Word and element locating records:
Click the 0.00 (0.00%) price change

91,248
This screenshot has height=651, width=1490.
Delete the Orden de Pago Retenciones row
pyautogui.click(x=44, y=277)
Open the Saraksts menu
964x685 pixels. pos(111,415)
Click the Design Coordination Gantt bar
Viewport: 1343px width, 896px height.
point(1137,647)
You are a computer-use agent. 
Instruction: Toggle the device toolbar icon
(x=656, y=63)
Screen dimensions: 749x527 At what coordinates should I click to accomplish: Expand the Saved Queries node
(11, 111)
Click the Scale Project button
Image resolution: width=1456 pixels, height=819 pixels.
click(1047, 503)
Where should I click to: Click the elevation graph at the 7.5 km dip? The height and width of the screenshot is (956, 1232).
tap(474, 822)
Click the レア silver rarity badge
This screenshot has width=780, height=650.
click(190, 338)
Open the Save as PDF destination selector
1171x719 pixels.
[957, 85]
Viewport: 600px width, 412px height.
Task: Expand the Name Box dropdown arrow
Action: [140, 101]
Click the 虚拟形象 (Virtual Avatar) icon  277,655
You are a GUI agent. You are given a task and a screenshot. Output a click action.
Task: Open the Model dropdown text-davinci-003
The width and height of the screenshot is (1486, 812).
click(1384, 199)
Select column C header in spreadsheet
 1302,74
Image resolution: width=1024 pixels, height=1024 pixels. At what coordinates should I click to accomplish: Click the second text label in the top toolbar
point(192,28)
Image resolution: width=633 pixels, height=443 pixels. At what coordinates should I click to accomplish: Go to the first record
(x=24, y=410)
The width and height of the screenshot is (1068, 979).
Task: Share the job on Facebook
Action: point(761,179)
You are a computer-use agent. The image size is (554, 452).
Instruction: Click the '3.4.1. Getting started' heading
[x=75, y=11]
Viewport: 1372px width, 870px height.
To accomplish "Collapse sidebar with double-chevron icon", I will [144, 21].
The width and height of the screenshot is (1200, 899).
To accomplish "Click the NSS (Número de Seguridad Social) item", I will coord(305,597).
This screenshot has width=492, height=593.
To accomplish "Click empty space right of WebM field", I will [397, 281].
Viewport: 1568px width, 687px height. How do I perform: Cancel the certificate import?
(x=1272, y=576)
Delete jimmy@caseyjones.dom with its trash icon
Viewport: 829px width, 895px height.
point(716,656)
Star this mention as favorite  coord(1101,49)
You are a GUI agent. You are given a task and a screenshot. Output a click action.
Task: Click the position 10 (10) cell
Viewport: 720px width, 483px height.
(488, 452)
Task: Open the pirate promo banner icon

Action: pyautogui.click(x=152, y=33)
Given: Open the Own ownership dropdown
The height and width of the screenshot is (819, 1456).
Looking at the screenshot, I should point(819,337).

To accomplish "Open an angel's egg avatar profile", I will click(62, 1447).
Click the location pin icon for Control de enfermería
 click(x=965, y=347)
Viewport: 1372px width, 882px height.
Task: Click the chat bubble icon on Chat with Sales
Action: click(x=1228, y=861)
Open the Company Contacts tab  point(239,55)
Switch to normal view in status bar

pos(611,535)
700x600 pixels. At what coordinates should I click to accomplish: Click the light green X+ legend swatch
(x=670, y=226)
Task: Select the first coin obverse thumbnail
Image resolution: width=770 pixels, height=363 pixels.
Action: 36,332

→ **INSTRUCTIONS FOR THE TASK**
Give all the records again, substituting "Display resolution" for each "Image resolution" and changing nothing else.

→ **FINISHED TASK**
Click the 0.00 (0.00%) price change

91,248
This screenshot has height=651, width=1490.
Delete the Orden de Pago Retenciones row
pyautogui.click(x=44, y=277)
Open the Saraksts menu
964x685 pixels. pos(111,415)
Click the Design Coordination Gantt bar
Viewport: 1343px width, 896px height.
point(1137,647)
You are a computer-use agent. 
Instruction: Toggle the device toolbar icon
(x=656, y=63)
Screen dimensions: 749x527 At what coordinates should I click to accomplish: Expand the Saved Queries node
(11, 111)
Click the Scale Project button
Display resolution: width=1456 pixels, height=819 pixels.
click(1047, 503)
Where should I click to: Click the elevation graph at the 7.5 km dip? The height and width of the screenshot is (956, 1232).
tap(474, 822)
Click the レア silver rarity badge
This screenshot has width=780, height=650.
click(190, 338)
Open the Save as PDF destination selector
1171x719 pixels.
[957, 85]
Viewport: 600px width, 412px height.
Task: Expand the Name Box dropdown arrow
Action: [140, 101]
Click the 虚拟形象 (Virtual Avatar) icon  277,655
You are a GUI agent. You are given a task and a screenshot. Output a click action.
Task: Open the Model dropdown text-davinci-003
The width and height of the screenshot is (1486, 812).
click(1384, 199)
Select column C header in spreadsheet
 1302,74
Display resolution: width=1024 pixels, height=1024 pixels. At what coordinates should I click to accomplish: Click the second text label in the top toolbar
point(192,28)
Display resolution: width=633 pixels, height=443 pixels. At what coordinates should I click to accomplish: Go to the first record
(x=24, y=410)
The width and height of the screenshot is (1068, 979).
Task: Share the job on Facebook
Action: point(761,179)
You are a computer-use agent. The image size is (554, 452).
Instruction: Click the '3.4.1. Getting started' heading
[x=75, y=11]
Viewport: 1372px width, 870px height.
To accomplish "Collapse sidebar with double-chevron icon", I will [144, 21].
The width and height of the screenshot is (1200, 899).
To accomplish "Click the NSS (Número de Seguridad Social) item", I will coord(305,597).
This screenshot has width=492, height=593.
To accomplish "Click empty space right of WebM field", I will [397, 281].
Viewport: 1568px width, 687px height. How do I perform: Cancel the certificate import?
(x=1272, y=576)
Delete jimmy@caseyjones.dom with its trash icon
Viewport: 829px width, 895px height.
point(716,656)
Star this mention as favorite  coord(1101,49)
You are a GUI agent. You are given a task and a screenshot. Output a click action.
Task: Click the position 10 (10) cell
Viewport: 720px width, 483px height.
(488, 452)
Task: Open the pirate promo banner icon

Action: pyautogui.click(x=152, y=33)
Given: Open the Own ownership dropdown
The height and width of the screenshot is (819, 1456).
Looking at the screenshot, I should point(819,337).

To accomplish "Open an angel's egg avatar profile", I will click(62, 1447).
Click the location pin icon for Control de enfermería
 click(x=965, y=347)
Viewport: 1372px width, 882px height.
Task: Click the chat bubble icon on Chat with Sales
Action: click(x=1228, y=861)
Open the Company Contacts tab  point(239,55)
Switch to normal view in status bar

pos(611,535)
700x600 pixels. At what coordinates should I click to accomplish: Click the light green X+ legend swatch
(x=670, y=226)
Task: Select the first coin obverse thumbnail
Display resolution: width=770 pixels, height=363 pixels.
Action: 36,332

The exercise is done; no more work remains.